____ EXERCISE INPUT

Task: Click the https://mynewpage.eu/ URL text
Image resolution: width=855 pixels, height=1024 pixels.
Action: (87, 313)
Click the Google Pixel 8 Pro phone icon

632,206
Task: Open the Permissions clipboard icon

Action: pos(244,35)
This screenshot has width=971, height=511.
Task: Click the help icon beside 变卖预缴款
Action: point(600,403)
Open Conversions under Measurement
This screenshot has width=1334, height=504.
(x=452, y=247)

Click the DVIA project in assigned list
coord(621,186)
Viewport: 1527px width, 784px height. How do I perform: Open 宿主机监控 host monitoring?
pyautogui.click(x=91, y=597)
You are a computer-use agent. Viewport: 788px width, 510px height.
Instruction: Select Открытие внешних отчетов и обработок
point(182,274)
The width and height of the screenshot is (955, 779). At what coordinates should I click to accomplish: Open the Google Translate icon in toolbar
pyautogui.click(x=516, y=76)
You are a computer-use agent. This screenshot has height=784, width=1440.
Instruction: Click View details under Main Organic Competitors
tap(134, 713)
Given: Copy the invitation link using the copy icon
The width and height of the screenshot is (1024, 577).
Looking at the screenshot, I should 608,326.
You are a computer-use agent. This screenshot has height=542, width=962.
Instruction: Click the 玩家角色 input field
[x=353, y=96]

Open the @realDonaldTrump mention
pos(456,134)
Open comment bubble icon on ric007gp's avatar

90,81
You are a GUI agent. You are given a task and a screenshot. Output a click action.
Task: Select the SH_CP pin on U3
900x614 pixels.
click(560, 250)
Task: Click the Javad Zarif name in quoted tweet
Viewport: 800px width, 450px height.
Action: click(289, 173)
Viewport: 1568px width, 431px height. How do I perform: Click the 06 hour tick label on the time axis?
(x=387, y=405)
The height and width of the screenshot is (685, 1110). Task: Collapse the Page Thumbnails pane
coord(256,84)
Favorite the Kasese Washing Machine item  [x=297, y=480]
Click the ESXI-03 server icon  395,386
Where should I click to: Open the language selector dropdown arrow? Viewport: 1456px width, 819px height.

________

> TO DO
Rewrite the lines from the one holding "Click the ESXI-03" through the end of the records, inclusive, in full. Multiply every coordinate in the answers by 2.35 and round each to a whole number, rounding halves up.

> EXERCISE RESPONSE
Click the ESXI-03 server icon  928,907
Where should I click to: Open the language selector dropdown arrow? Viewport: 1456px width, 819px height.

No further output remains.